▶ **Source passage**:

Material-wise, we are seeing more centre console screens made of flat and curved glass. Although the use of glass for touchscreens creates a classy look, this illusion is soon shattered by smudgy fingerprints. The HMI (human machine interface) therefore needs greater refinement before glass screens become widespread. Glass screens do not currently provide the user with haptic feedback, causing driver distraction when double-checking activation of functions.

Another reason tomorrow’s car interiors could see more screens is the gradual disappearance of the exterior rearview mirror. Given that wing mirrors add weight, cost and wind resistance (at high speeds) to the car, it is not surprising that some automakers wish to eliminate them thereby creating a sleeker look. As suppliers anticipate a change to mirror regulations, many are developing mirrorless systems using vehicle mounted cameras and dashboard monitors.

Mirrorless cars use video systems and dashboard screens to increase the driver’s field of view, typically eliminating the blind spot by stitching together a panoramic view of what is behind and to the side of the car. Although mirrorless cars will take time to get used to, most solutions we have seen feature high-resolution screens located close to where a driver would glance to check the wing mirror. Some mirrorless technologies assist the driver further by automatically adjusting to reduce sunlight glare or intensifying levels of brightness while parking at night.

With future trends pointing to the elimination of wing mirrors and the addition of screens, such black rectangles can dominate the look and feel of a car’s interior. It has even been disputed as appearing a little dated; the opposite of a luxury interior designer’s objective. To some extent, flexible OLED (Organic Light-Emitting Diode) displays that blend into the interior can help (see below). A balance therefore needs to be struck. Greater use of projecting driver information onto head-up displays (HUDs) and augmented reality windscreens would further reduce dashboard screens.

Jump into a new car today and you are almost sure to find a tablet-style touchscreen infotainment system positioned centre stage of the dash. It acknowledges that most of us no longer use maps to find our way around but expect the car to guide us to our destination and remain connected throughout the journey. For example, the Volvo XC90 comes loaded with semi-autonomous and connected car features, most of which are displayed on an intuitive centre console touchscreen.

▶ **Available data**:
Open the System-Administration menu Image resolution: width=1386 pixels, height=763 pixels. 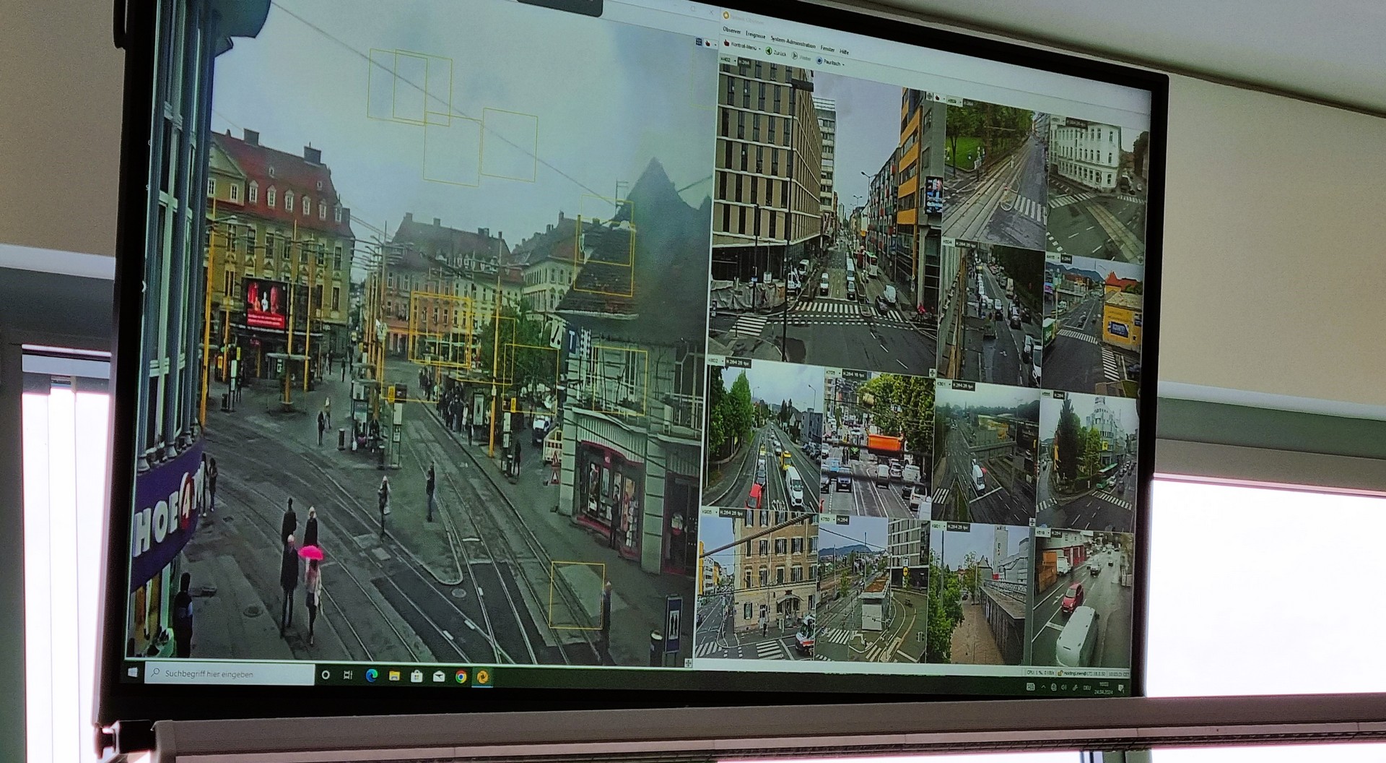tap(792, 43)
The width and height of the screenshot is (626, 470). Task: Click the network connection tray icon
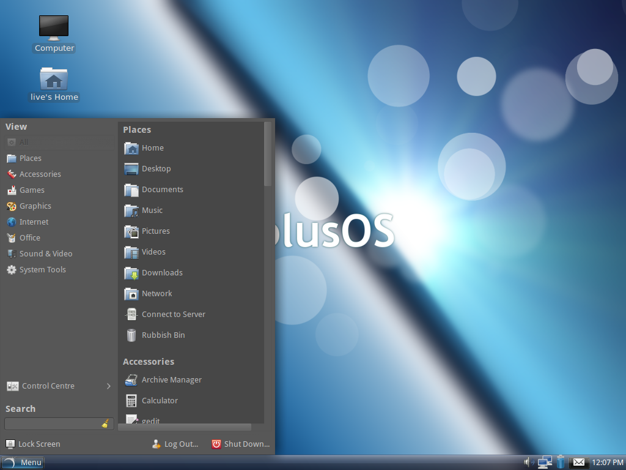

▶ **Exercise tasks**:
A. Echo the passage on car interior screens, everything from "With future trends" down to "reduce dashboard screens.".
B. In the passage on car interior screens, what three things do wing mirrors add to a car?
C. Pick up the passage on car interior screens right after its last sentence and keep writing.
The lines have nothing to do with what you're asked to do here.

▶ **Answers for the tasks**:
A.
With future trends pointing to the elimination of wing mirrors and the addition of screens, such black rectangles can dominate the look and feel of a car’s interior. It has even been disputed as appearing a little dated; the opposite of a luxury interior designer’s objective. To some extent, flexible OLED (Organic Light-Emitting Diode) displays that blend into the interior can help (see below). A balance therefore needs to be struck. Greater use of projecting driver information onto head-up displays (HUDs) and augmented reality windscreens would further reduce dashboard screens.

B. Weight, cost and wind resistance at high speeds.

C.
As with most new technologies, what starts in the luxury market often trickles down the car segments. Inside the new Honda Civic, positioned at the top of the piano-black finish centre console - and drawing the eye as the push start is pressed - is a Honda Connect 2 seven-inch touchscreen, serving as the main point of contact to control the infotainment and climate control functions. This second-generation of Honda’s infotainment and connectivity system incorporates Apple CarPlay and Android Auto integration.

Tomorrow’s cockpits, according to Harman, will have more curved screens designed using OLED technology. The main advantage of an OLED display is that it works without a backlight, enabling it to blend into the interior.

Screens are becoming larger, too. The Tesla Model S features a huge 17-inch screen. But that is just the tip of the iceberg. China’s Byton has debuted its first concept car. A notable feature of the electric SUV is a colossal 49-inch screen stretching the width of the dash.

Whether or not such high-tech wizardry will actually make it onto the road, the above concepts demonstrate the direction the auto industry is taking.

While giving instructions in our cars is nothing new, putting questions to the likes of Alexa and Cortana while on the road is. Automakers are fast adopting virtual assistants, confirming that speech is becoming the preferred interface for tomorrow’s cockpit.

Voice recognition is seen by some as the answer to eliminate many controls that have traditionally been manually operated. Voice can play an important part of a multimodal HMI solution for inputting information or for cutting through layers on the menus by requesting a function directly. Traditional voice control was centred on a set of fixed commands with catatonic responses which required some level of driver training prior to operation of the system. With the advent of the new low power, high performance microprocessors, smarter voice command engines linked into the HMI logic are now available. Even natural language and grammatical analysis are becoming more achievable.

Voice recognition, although already an option, looks set to play a bigger role as cars gradually become more autonomous.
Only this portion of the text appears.